Il poeta e la bella popolana!
Mi aggiravo stanco e disorientato tra questi vicoli chiassosi e pieni di luce. Il completo buono da poeta moderno della domenica non mi permetteva di passare inosservato, seguito dallo sguardo meravigliato di questa gente così trasandata.
Gente strana mi ripetevo. Non facevano altro che urlare, anche semplicemente per salutare un amico a pochi passi da loro.
E tutto quello che si poteva vendere te lo sbattevano in faccia. Il pesce fresco fresco, la “robba buona” . E a questo tono di voce sproporzionato accompagnavano sempre occhiolini e spintoni.
Il mese prima di venire a Napoli la mia “malattia” stava prendendo il sopravvento. Avevo smesso di uscire, vedere persone e soprattutto avevo smesso di scrivere. Mi dava sollievo il buio della mia camera e dei miei pensieri.
Ero pronto con la mia dose di medicinali e i miei amici di carta a rifugiarmi su in montagna e affidare le sorti del mio malessere all’aria buona.
Non so perchè, ma il consiglio di un solo amico, un amico vero.. mi fece dimenticare in un momento la saggia raccomandazione del mio dottore.
E così mi ritrovai nel giro di un mese in un vecchio appartamento nelle vicinanze di Piazza San Ferdinando, sommerso dalla polvere e dall’insoddisfazione, proprio come un grande poeta. Deciso a dare una possibilità a quell’assurda soluzione, me ne andavo ogni giorno, in compagnia di un buon libro, tra le strade più affollate, aspettando di ricevere da quella caotica città, un segno.

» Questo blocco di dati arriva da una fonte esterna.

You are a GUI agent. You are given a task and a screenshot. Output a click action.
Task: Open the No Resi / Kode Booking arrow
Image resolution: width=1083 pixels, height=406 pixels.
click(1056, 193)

Gli unici segni me li portavo ogni sera addosso. Il pantalone rovinato, la giacca bagnata dal sudore per l’insopportabile caldo e quella perenne puzza di cibo che scappava dalle strade e si fermava nei miei capelli spettinati.
Ma nessun altro segno, nessun tratto su quelle bianche carte, che pure un tempo erano state così gravide!
Sarà stato il disgusto che provavo per quel grottesco teatro di persone, sarà stato il caldo, ma in quei giorni quasi dimenticavo di essere malato. Ed ero troppo impegnato a maledire ogni cosa per accorgermene.
Un giorno, preso dal disordine delle ore, dopo aver lottato con le coraggiose mosche che mi tenevano compagnia in quelle solitarie notti, lasciai il mio appartamento e lasciai andare me, ancora una volta, tra quelle strade.
Erano questa volta silenziose del silenzio che accompagna le prime ore dell’alba. Ma non ero solo. Le stesse persone, gli stessi volti che di giorno prendevano parte a quel bizzarro teatrino erano sempre lì.
Napoli però si era presa una pausa. Pareva quasi che io mi muovessi dietro le quinte di un importantissimo spettacolo. Da lungo tempo ormai percorrevo, a cuore spento, questi vicoli. Eppure Napoli, mai prima di quella volta l’avevo guardata. Sempre mi era sembrata una donna troppo imbellettata. Dietro tutto quel trucco… dietro quel caos, non ero mai riuscito a vedere la semplicità della sua bellezza.
Adesso, che si mostrava nuda a me ero arrivato alla sua vera anima. Le avevo visto gli occhi, azzurri come pochi. Era per me una bella ed umile popolana.
Mi resi conto che la storia era sempre stata lì, scritta su quelle mura, tra quelle strade chiassose e piene di luce. Le mie carte si inondarono d’inchiostro e nacque “Il poeta e la bella popolana!”.